• Goal: Count the lines in the data below that contain the string "item", and reply with only that number.

• Text and element location data:
────

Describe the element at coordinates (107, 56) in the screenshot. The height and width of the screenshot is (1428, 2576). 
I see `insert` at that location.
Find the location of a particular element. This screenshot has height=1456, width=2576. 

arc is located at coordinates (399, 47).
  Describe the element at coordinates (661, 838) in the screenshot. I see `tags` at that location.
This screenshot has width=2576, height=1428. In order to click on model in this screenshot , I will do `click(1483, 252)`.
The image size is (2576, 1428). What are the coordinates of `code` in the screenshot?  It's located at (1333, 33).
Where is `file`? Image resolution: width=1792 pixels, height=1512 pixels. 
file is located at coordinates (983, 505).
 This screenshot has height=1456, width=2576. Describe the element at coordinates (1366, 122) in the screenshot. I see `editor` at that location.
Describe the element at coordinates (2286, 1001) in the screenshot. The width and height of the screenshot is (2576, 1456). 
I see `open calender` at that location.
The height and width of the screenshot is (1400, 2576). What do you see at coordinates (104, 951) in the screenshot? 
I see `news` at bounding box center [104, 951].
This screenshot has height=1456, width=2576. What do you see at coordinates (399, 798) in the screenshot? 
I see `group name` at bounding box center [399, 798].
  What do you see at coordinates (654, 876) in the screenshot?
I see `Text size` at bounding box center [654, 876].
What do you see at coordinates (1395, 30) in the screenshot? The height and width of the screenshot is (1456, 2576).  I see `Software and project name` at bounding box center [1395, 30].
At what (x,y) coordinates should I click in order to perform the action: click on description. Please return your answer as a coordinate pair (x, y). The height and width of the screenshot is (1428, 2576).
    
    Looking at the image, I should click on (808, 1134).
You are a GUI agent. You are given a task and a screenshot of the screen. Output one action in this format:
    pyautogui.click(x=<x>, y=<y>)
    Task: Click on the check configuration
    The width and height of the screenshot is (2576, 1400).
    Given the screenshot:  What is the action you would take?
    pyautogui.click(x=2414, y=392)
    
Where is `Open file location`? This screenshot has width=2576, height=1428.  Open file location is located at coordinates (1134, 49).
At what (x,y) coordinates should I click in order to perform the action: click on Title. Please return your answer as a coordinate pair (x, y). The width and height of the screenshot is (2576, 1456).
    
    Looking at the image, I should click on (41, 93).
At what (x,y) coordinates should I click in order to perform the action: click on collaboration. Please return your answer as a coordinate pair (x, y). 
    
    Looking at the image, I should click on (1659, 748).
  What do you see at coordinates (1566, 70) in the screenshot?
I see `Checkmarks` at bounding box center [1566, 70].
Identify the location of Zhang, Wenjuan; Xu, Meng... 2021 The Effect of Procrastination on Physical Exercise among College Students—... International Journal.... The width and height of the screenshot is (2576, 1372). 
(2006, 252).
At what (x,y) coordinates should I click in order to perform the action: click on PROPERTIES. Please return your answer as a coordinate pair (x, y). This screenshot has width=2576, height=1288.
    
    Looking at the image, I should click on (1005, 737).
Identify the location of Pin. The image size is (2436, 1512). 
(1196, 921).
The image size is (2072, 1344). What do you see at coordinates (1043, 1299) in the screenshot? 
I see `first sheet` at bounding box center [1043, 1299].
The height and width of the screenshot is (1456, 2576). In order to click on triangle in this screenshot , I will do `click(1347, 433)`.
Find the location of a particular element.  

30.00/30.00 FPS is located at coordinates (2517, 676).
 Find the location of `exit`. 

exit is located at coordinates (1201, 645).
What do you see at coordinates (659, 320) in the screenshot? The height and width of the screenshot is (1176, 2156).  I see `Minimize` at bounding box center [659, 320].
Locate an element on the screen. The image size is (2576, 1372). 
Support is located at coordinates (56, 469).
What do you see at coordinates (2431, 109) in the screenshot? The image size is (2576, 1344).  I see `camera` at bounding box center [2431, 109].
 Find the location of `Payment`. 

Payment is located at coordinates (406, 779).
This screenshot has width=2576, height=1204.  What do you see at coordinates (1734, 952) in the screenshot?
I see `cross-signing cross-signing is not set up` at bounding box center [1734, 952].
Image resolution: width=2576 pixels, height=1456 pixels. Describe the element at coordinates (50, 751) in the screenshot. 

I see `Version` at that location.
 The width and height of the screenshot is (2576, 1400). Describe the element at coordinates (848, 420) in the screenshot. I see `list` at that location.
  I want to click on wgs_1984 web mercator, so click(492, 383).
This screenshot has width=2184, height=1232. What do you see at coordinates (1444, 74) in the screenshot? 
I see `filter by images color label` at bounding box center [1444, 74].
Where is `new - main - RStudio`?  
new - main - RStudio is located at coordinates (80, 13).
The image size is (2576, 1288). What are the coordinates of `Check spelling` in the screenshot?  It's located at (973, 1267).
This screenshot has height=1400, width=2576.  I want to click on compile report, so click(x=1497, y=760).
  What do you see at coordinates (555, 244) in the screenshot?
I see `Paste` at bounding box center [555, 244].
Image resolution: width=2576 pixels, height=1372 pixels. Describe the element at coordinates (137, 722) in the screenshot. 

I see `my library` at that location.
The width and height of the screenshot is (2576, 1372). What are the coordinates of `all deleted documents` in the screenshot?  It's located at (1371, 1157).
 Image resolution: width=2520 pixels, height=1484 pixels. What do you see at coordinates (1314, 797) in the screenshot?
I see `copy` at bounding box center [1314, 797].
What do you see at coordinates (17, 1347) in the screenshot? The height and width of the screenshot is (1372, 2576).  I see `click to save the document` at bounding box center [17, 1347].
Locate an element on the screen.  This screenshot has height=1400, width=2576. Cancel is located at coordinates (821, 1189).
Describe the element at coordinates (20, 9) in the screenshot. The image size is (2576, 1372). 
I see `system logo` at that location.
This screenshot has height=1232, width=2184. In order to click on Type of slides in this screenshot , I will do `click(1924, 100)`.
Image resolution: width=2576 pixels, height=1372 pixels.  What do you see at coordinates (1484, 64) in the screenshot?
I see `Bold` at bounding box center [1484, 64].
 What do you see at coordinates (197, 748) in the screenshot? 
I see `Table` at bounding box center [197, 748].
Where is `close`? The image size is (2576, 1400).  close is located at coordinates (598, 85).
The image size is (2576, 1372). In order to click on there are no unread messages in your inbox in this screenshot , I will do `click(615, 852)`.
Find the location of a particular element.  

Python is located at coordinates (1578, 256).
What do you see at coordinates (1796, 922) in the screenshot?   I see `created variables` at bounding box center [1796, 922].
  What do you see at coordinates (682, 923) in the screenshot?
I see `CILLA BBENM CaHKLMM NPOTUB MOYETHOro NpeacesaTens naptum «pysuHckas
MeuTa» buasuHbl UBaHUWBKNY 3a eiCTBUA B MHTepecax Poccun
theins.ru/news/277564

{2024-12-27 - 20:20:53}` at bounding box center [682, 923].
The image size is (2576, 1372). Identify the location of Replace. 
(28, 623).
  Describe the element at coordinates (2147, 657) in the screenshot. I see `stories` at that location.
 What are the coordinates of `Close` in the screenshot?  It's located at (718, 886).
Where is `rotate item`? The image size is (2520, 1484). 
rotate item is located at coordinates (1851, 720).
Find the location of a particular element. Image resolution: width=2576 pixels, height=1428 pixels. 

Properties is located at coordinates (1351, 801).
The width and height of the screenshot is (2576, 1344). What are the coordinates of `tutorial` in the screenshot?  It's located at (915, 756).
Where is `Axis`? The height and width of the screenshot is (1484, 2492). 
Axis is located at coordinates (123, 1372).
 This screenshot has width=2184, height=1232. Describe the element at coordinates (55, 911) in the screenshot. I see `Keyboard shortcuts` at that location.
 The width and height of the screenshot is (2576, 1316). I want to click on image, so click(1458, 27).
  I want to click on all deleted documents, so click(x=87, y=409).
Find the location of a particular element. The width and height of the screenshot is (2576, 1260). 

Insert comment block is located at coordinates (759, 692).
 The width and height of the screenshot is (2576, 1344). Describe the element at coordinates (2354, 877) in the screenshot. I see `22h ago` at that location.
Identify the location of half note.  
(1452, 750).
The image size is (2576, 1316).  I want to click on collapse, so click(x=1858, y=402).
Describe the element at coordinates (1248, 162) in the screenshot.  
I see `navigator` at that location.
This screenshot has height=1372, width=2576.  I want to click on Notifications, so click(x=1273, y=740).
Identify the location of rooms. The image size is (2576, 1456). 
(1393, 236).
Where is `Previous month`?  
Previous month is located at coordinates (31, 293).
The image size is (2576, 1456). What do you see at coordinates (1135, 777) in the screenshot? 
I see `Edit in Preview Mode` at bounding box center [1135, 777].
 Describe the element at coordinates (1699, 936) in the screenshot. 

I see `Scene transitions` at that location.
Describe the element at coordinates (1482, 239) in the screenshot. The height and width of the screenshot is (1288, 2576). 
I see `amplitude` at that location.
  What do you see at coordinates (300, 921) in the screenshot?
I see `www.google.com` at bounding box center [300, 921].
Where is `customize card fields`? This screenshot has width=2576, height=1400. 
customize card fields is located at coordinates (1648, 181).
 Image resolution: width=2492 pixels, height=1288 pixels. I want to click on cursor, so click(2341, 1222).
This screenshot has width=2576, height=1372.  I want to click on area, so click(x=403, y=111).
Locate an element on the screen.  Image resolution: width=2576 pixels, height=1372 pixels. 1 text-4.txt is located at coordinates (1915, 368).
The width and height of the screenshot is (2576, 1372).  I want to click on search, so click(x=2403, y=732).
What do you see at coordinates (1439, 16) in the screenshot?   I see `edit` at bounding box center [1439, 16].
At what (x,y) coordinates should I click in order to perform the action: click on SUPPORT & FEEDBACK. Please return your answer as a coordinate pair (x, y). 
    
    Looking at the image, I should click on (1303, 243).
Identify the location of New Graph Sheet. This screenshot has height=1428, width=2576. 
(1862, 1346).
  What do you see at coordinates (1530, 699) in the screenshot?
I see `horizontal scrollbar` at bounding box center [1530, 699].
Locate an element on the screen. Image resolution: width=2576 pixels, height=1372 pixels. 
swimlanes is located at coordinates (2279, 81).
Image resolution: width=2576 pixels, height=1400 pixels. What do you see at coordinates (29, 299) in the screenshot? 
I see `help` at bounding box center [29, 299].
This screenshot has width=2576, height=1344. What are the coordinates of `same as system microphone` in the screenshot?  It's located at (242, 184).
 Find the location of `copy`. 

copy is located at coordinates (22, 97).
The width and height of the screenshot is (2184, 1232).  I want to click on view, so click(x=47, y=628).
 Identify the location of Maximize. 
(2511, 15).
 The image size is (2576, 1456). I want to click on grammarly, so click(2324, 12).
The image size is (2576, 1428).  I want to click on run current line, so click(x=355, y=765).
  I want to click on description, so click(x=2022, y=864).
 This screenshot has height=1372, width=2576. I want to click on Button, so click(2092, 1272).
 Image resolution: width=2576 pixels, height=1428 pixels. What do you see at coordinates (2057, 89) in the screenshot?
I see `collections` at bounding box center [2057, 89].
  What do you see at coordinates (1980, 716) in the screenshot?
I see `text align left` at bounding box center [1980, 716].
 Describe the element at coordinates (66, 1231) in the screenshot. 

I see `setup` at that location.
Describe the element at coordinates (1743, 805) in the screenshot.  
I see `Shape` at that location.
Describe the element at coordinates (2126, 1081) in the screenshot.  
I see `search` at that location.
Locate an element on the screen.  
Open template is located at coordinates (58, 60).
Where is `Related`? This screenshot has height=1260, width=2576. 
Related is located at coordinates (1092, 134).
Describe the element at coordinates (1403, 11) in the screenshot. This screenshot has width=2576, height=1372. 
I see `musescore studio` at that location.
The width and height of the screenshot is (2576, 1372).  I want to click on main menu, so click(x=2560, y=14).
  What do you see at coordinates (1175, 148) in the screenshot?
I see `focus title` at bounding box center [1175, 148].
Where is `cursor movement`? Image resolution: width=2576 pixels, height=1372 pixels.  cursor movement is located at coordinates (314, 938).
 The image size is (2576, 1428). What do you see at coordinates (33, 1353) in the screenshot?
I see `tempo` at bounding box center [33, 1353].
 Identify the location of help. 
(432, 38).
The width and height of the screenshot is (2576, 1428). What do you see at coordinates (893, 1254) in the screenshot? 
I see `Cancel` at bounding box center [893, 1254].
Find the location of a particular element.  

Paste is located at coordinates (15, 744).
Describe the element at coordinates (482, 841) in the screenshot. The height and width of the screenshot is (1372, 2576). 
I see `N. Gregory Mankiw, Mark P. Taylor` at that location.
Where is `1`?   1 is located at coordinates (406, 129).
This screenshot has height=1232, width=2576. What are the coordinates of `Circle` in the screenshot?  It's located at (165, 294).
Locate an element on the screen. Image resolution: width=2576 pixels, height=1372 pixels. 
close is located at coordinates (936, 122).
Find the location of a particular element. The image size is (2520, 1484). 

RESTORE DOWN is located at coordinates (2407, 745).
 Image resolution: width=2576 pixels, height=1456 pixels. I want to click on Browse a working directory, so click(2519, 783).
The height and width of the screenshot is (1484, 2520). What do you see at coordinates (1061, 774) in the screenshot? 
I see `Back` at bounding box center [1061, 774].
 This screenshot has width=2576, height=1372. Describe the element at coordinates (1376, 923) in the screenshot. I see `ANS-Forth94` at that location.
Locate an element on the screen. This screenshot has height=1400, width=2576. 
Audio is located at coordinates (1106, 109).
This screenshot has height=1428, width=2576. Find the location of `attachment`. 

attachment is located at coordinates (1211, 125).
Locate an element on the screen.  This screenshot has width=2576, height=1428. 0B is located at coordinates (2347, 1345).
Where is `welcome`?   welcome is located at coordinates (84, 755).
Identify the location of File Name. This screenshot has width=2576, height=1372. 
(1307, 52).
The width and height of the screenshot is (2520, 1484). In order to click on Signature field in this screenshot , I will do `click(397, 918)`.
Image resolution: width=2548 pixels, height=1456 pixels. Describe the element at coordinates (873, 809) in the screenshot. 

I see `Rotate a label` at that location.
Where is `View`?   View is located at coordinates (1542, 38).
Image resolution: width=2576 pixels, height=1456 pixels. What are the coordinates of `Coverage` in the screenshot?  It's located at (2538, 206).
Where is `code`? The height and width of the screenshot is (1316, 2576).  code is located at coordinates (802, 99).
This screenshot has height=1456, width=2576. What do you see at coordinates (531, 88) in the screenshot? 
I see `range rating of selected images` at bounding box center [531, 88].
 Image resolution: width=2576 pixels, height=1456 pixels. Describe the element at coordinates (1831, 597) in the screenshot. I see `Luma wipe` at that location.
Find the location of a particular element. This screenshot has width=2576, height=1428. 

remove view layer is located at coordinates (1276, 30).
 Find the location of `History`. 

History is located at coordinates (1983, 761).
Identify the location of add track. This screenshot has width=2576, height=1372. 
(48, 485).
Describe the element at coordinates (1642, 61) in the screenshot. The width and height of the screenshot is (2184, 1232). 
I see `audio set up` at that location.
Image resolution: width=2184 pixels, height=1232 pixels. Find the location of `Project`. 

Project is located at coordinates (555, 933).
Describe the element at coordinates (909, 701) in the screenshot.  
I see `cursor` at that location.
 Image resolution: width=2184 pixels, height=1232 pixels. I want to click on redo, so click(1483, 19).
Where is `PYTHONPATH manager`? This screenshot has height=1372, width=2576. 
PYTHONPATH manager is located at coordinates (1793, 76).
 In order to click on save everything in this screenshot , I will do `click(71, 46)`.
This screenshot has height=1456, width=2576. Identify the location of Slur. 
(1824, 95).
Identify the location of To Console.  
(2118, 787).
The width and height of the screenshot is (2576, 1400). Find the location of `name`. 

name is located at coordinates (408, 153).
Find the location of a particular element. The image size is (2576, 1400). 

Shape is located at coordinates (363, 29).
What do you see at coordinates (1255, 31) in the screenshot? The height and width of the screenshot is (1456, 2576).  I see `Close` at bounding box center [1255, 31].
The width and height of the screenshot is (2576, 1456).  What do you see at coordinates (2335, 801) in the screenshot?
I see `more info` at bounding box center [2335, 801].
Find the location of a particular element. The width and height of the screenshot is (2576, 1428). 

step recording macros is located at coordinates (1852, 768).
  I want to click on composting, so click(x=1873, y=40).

────

• Result of the exercise: 2